Je dois aussi ajouter qu'accepter l'omniscience sur la base des écritures ne relève pas uniquement de la foi mais aussi de la raison, c'est une analyse fondée sur l'adhésion (yid ches rjes dpag) envers des écritures qui, en l'occurrence sur ce point précis de l'omniscience, échappent aux trois types de contradictions. Et comme je le disais précedemment, s'il ne s'agissait que de logique pure, aucun d'entre nous n'aurait besoin d'écouter etc. des enseignements car nous pourrions très bien nous débrouiller par nous-mêmes comme le font les pratyekabouddhas dans leur dernière existence. :idea: Donc la solution doit sûrement résider quelque part dans le juste milieu entre la seule foi et la seule raison.
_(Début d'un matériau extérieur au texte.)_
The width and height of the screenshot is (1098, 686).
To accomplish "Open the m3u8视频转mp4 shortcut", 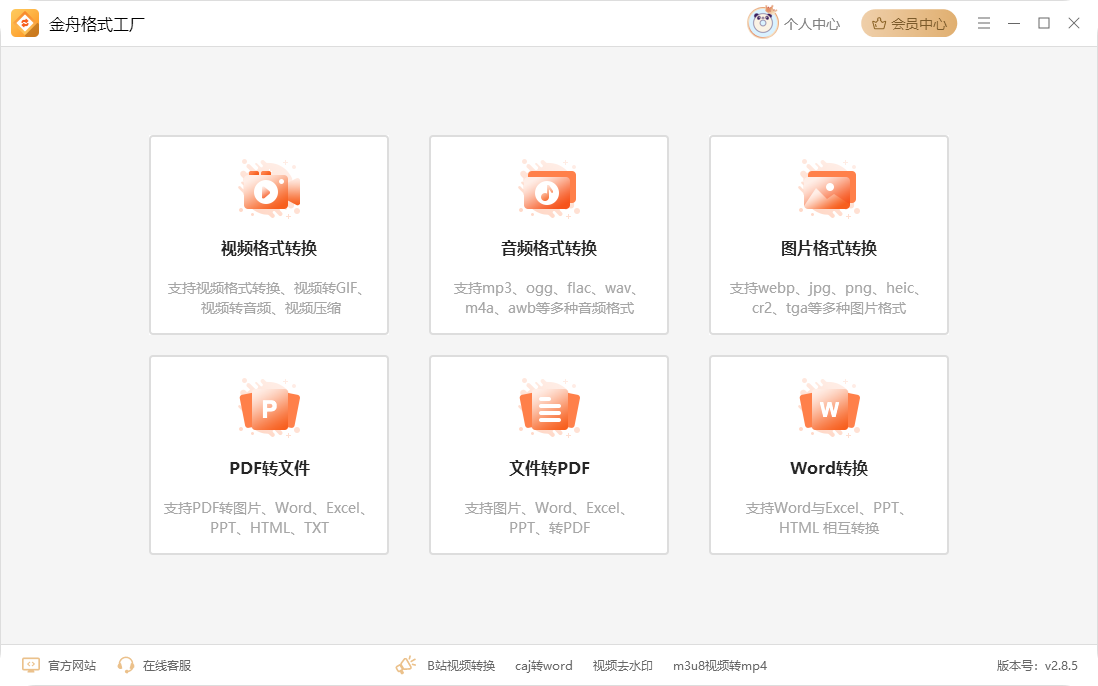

Tu vois, je viens de reconnaître mon ignorance à trois reprises. Heureusement, ça ne m'empêche pas de te souhaiter tout le bonheur possible. color_3
flower_333 Merci à toi. Et merci aussi d'avoir fait en sorte que ce débat se soit passé sans finir en eau de boudin, comme ça arrive hélas trop souvent quand des points de vue sont confrontés. Après tout, c'est aussi l'un des effets bonus de la pratique des débats: apprendre à ne pas s'attacher à son point de vue.